Apparently he's a natural redhead.

 

This is a very well-structured film, as you would expect from someone of Dahl’s calibre. Even though the movie is about Frank, the story cross-cuts back and forth to show the steady takeover of Roman’s operation by O’Leary’s mob. As such, you end up more invested in what’s happening back in Buffalo than if Frank had just got a phone call at the end of Act 2 to tell him to get his ass back. This then in turn makes his decision whether to go or to stay in San Francisco that bit more compelling. The two halves of the film are balanced right down to the casts. There are three key characters in both cities with Frank in the middle: Roman and his son Stef with O’Leary as the antagonist in Buffalo, and Frank’s sponsor Tom and girlfriend Laurel in San Francisco along with Bill Pullman relishing all the sleaziness he can wring out of Dave, the “fixer” who sets up Frank with an apartment and the funeral home gig on his arrival in town.

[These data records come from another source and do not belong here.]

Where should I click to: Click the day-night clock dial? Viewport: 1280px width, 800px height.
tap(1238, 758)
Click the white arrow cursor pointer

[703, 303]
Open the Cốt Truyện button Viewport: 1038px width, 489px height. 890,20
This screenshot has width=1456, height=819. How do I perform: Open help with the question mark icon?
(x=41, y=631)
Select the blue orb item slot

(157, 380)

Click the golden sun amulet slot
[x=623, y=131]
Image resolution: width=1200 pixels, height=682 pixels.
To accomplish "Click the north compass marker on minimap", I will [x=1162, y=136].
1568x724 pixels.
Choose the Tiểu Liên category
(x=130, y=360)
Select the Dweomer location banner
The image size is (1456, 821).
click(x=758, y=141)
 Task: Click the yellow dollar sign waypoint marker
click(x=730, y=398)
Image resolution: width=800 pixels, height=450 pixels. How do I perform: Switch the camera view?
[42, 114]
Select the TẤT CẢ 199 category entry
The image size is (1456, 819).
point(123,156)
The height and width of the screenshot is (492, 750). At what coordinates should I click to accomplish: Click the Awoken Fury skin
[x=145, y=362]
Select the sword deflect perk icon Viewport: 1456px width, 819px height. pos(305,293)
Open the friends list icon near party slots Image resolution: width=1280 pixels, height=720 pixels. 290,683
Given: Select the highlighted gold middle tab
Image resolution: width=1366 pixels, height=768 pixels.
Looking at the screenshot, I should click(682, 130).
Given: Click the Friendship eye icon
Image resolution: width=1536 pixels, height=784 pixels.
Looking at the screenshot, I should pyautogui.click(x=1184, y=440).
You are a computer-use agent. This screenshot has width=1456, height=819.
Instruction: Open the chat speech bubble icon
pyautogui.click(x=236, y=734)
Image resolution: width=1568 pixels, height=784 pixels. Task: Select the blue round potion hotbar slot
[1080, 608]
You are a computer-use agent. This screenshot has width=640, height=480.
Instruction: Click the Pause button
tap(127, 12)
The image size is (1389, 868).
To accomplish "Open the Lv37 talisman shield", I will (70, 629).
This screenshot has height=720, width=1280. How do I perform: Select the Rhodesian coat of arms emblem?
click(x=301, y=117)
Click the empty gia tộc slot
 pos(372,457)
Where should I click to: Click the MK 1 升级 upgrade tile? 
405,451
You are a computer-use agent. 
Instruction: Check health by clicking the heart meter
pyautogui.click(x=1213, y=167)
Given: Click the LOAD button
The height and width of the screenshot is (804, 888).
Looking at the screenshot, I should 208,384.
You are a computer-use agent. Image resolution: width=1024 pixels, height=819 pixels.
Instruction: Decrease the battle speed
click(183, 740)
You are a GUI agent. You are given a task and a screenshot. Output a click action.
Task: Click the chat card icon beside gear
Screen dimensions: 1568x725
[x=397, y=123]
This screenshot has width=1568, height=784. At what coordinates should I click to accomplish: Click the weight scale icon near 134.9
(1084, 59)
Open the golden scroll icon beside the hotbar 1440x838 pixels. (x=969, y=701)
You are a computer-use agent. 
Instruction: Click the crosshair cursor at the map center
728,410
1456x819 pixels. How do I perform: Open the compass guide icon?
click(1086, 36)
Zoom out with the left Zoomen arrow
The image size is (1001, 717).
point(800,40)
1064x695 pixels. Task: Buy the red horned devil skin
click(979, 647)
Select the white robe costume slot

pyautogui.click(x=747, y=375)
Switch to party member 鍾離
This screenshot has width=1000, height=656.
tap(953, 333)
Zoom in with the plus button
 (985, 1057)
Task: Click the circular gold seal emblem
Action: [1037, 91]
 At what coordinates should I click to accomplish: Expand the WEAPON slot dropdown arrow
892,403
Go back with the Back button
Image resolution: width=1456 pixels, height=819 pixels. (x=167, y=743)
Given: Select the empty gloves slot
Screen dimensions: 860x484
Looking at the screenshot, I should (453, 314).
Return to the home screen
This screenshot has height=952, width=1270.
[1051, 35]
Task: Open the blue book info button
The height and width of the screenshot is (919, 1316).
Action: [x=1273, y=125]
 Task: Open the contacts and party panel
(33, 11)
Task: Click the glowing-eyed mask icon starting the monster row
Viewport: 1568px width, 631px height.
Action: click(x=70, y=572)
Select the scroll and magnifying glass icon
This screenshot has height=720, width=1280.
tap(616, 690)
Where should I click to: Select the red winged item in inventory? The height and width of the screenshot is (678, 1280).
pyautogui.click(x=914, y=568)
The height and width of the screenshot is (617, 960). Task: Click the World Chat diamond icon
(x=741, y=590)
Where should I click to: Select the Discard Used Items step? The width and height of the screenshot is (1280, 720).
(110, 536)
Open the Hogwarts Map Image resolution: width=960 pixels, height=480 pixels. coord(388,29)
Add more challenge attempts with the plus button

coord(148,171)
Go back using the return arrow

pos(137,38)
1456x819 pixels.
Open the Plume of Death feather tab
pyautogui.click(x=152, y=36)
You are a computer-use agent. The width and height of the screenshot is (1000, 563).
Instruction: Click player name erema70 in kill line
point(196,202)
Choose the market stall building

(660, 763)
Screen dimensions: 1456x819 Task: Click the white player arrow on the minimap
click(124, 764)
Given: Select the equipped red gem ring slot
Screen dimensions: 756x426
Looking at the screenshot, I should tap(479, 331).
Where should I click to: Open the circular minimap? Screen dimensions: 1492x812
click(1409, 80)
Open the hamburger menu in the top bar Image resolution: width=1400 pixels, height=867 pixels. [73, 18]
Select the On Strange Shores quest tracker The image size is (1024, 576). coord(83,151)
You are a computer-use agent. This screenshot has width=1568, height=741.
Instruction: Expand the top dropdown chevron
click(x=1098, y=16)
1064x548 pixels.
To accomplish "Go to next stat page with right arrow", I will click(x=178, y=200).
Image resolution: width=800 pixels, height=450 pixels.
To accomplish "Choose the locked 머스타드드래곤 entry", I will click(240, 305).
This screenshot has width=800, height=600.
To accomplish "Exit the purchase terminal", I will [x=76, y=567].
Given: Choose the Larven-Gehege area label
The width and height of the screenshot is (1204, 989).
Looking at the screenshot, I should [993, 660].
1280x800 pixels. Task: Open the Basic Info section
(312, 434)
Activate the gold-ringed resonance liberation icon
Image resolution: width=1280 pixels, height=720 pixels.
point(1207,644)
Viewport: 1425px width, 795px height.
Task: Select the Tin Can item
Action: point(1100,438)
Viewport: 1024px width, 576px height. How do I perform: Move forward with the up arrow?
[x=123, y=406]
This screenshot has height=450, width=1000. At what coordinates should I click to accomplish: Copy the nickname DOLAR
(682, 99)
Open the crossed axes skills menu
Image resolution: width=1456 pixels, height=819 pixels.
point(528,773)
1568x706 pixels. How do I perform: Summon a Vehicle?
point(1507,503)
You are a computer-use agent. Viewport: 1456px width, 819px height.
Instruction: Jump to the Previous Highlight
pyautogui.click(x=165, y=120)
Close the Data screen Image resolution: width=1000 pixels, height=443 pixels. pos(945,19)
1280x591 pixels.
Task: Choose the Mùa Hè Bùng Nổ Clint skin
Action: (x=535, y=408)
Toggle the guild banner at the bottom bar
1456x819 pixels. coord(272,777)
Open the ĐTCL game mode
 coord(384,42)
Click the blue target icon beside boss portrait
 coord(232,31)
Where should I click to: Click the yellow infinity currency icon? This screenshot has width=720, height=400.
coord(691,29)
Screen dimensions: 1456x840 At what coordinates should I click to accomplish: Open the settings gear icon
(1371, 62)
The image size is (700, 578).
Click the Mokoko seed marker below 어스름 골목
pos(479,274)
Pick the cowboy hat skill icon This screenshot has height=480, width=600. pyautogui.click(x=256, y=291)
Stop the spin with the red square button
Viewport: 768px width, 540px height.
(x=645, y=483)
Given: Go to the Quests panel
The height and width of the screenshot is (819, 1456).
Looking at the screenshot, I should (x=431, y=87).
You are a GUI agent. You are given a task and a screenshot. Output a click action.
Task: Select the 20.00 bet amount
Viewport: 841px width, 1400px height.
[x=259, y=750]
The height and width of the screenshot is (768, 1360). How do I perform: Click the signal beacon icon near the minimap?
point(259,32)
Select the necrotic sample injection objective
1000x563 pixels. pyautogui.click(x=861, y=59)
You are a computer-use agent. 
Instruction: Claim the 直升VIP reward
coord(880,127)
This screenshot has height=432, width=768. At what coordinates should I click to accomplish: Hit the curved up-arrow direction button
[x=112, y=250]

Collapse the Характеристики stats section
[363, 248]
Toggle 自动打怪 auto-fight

Speaking of San Francisco, the extended middle section in the West Coast town is probably the most entertaining “recovering alcoholic” story I’ve ever seen. Initially hesitant, Frank soon gets fully involved in his recovery and takes advantage of the Anonymous part in order to be completely open about what he does for a living, to the mostly unfazed reactions of his fellow meeting attendees. Only Tom (Luke Wilson in typical deadpan mode) seems a bit unsure at first, but Frank is never judged for what he does. As I understand it, that’s part of the deal with AA. And then we have Laurel. Téa Leoni, who also produced the flick, is introduced while flirting with Frank as he prepares her recently deceased uncle for burial. You could say it’s love at first sight. Theirs is a refreshingly honest relationship. Frank never lies about his recovery or his job, and Laurel is not without her own issues; her chronic refusal to recognise the word “no” does leave her somewhat without boundaries. They make an engaging couple though, and Laurel’s headstrongness (is that a word?) contrasted with Frank’s more mild mannered personality neutralises any weirdness from the age gap.

Admit it: he's a bit of a step down from Will Smith.

The script by Christopher Markus and Stephen McFeely (the pair behind the three recent Chronicles of Narnia movies as well as Captain America) is full of wit and covers some uncomfortable territory without being mawkish. The comedy is more of the snark variety than the laugh-a-minute gag fest. It is good to see the reality of overcoming addiction as well, insofar as can be shown in a 90-minute gangster comedy. For Frank, A.A. isn’t a magic bullet. He slips more than once before he gets properly on the wagon, and it is only after the Buffalo business is resolved that he can make a real committed go of it. As for John Dahl, this story is right in his wheelhouse: gangsters and addicts, both living life on the fringes of acceptable behaviour, both doing it with the sharpest of tongues. I’ve been a fan of his since I first saw Red Rock West back in the mid-nineties, and it’s always good to see his name next to “Directed by”. If only he had made more than eight movies in the 23 years since his debut Kill Me Again, although he does have a healthy list of quality TV to his name as well (and The Vampire Diaries).

As much as I personally dislike the word quirky, it fits this movie. Not in a deliberately self-aware way, but it has an off-balance way of looking at people and the situations they find themselves in. For me, that’s always a good place to start a story. Also, this may be the closest John Dahl ever gets to a romantic comedy.